Os conservadores vão ser a chave para decidir o que se poderá seguir. O actual chanceler, Karl Nehammer, disse que não participaria num governo chefiado pelo líder do FPÖ, Herbert Kickl. Na sua declaração pós-eleitoral, em que reconheceu o desapontamento do partido e dos seus apoiantes, disse: “Claro que vamos manter as promessas que fizemos na campanha.”
Isto deixará Kickl com a opção de não insistir em chefiar o Governo, abrindo caminho a um possível chanceler do FPÖ ou de outro partido (como fez Geert Wilders nos Países Baixos) ou poderá levar o ÖVP a escolher uma coligação com os sociais-democratas e ou liberais ou verdes (embora vários analistas sublinhem os perigos de coligações a três, apontando para as dificuldades da coligação na vizinha Alemanha).
Não é claro se o resultado será suficiente para uma coligação de “bloco central” apenas com os conservadores e os sociais-democratas, com as projecções mais recentes a indicar que poderia ser possível por uma margem mínima.
“Desfrutem deste resultado, foi um pedaço de história que escrevemos juntos”, disse Kickl aos seus apoiantes, citado pela AFP. “Aquilo que conseguimos ultrapassa até os meus sonhos mais loucos”, acrescentou.

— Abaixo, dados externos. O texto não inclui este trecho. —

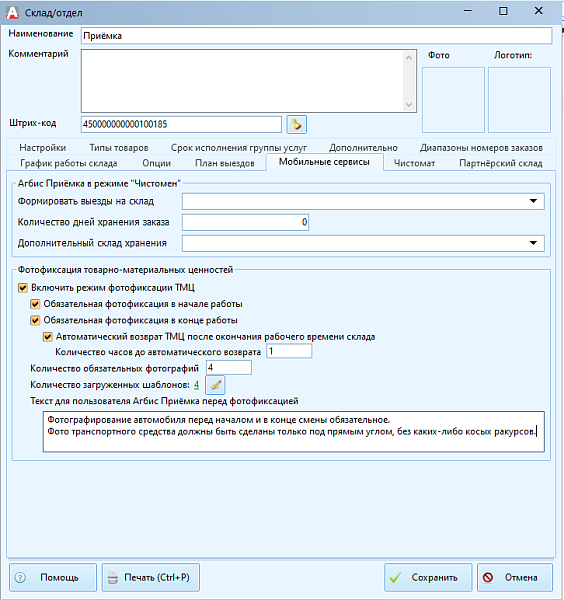Toggle Включить режим фотофиксации ТМЦ checkbox
Screen dimensions: 564x600
[x=23, y=288]
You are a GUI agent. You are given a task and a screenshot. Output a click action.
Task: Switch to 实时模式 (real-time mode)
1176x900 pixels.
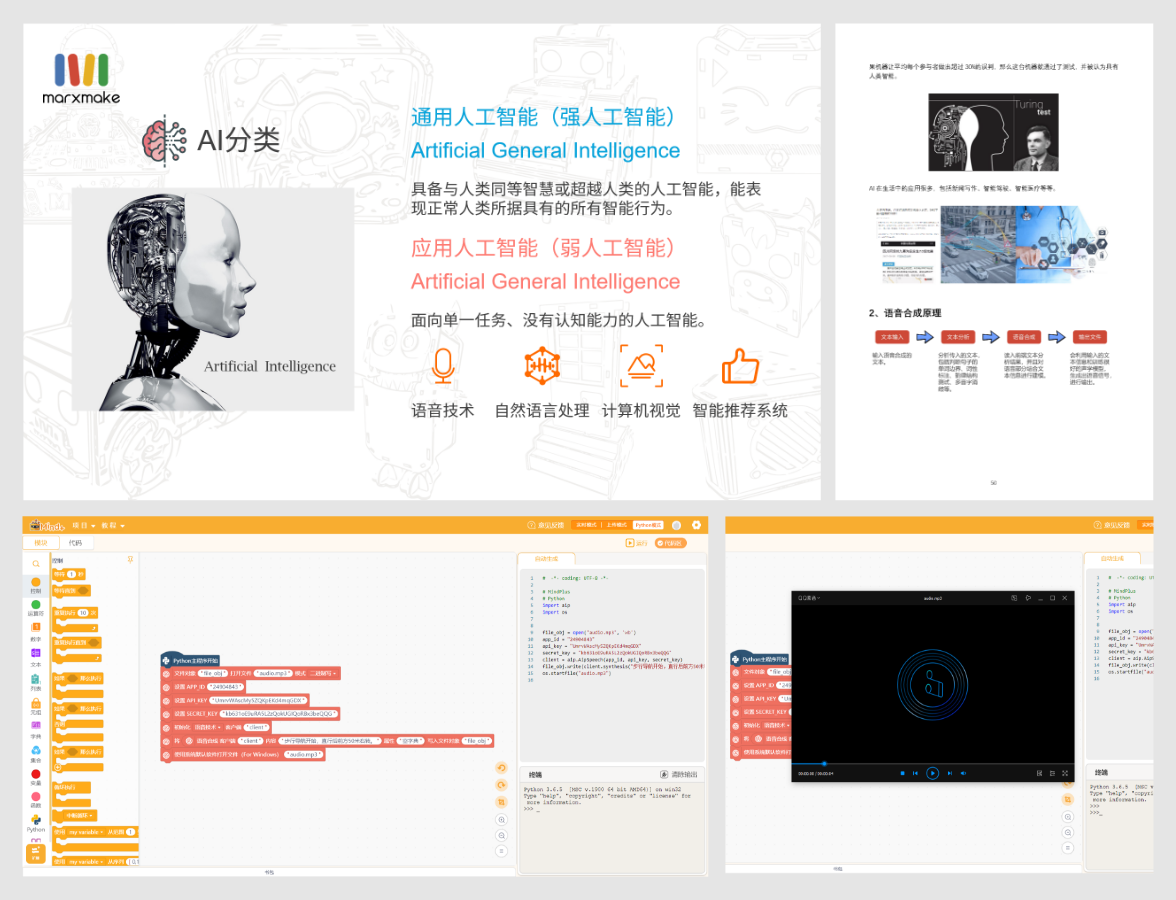pyautogui.click(x=586, y=525)
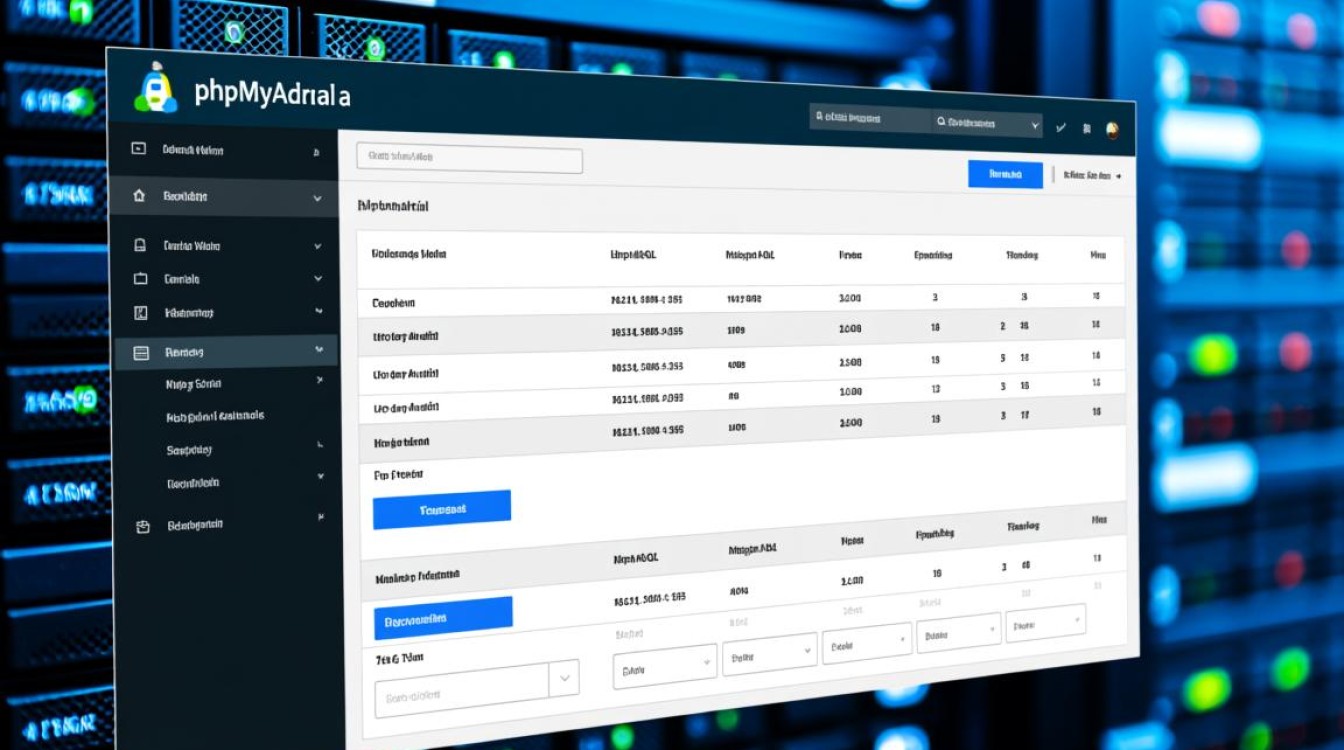Open the user avatar in the header

1112,130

O Presidente austríaco, Alexander van der Bellen, a quem Kickl já chegou a chamar “múmia senil”, discursou ao país para pedir aos partidos que dialoguem com vista a alcançar “compromissos sólidos”.
Várias polémicas
A vitória do FPÖ tem algo de espantoso devido ao envolvimento do partido no escândalo de Ibiza, em 2019, em que o seu então líder Heinz-Christian Strache foi apanhado em vídeo a prometer a uma suposta herdeira russa a troca de contratos públicos por ajuda à cobertura favorável ao partido (a herdeira russa compraria parte do maior tablóide austríaco) e ainda por Kickl ser um dos políticos menos populares do país.

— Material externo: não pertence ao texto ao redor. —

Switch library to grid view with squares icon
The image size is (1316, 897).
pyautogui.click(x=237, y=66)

A posição do FPÖ de oposição às medidas de contenção da covid-19 na Áustria poderá ter ajudado o partido eleitoralmente, isto apesar de a adesão de Kickl a teorias da conspiração em relação à pandemia e a tratamentos alternativos ser invocada pelos conservadores como um dos motivos pelos quais não aceitariam fazer parte de um executivo liderado pelo cabeça de lista dos extremistas.

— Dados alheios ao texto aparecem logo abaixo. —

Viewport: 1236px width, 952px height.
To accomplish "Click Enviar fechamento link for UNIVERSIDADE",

Também os temas da segurança e imigração ganharam mais atenção com a polícia de Viena a anunciar ter frustrado um atentado a um concerto de Taylor Swift. O facto de os conservadores tentarem ganhar votos do FPÖ com forte retórica em relação à imigração pode ter tido um papel na diminuição de votos do ÖVP e aumento no FPÖ, já que imitar as posições dos partidos radicais raramente resulta e muitas vezes é contraproducente, como disse a analista política Julia Partheymüller, do Centro de Pesquisa Eleitoral de Viena, ao diário britânico The Guardian.
Outro problema de Kickl é que, quando chefiou o Ministério do Interior, ordenou um raide da polícia aos serviços secretos, o que fez muitos temer que tivesse conseguido acesso a informação de infiltração nos movimentos de extrema-direita do país e ainda de potencial informação sensível de serviços aliados sobre a Rússia, o que fez com que muitos aliados suspendessem a troca de informações com a Áustria. O FPÖ é dos poucos partidos europeus com um acordo de cooperação com o partido Rússia Unida, de Vladimir Putin, embora Kickl tenha afirmado que o acordo já não existe. O FPÖ não condenou a invasão em grande escala da Ucrânia pela Rússia.
O FPÖ é um partido fundado por antigos nazis, embora já tenha tido uma versão liberal na sua história. Kickl tem piscado o olho a este passado, dizendo querer ser o Volkskanzler, chanceler do povo, um termo usado para descrever Adolf Hitler.
Na paisagem política austríaca é considerado de direita radical, por actuar dentro dos limites da Constituição, embora a ligação ao movimento identitário e a neonazis, e o não pôr de lado o “poder da rua”, o aproxime da definição de extremismo.
No seu ADN está ainda o anti-semitismo, e na campanha defendeu abertamente a ideia de “remigração”, ou seja, de expulsar imigrantes para os seus países de origem, uma ideia tóxica mesmo para partidos mais extremos como a Alternativa para a Alemanha. com J.P.P.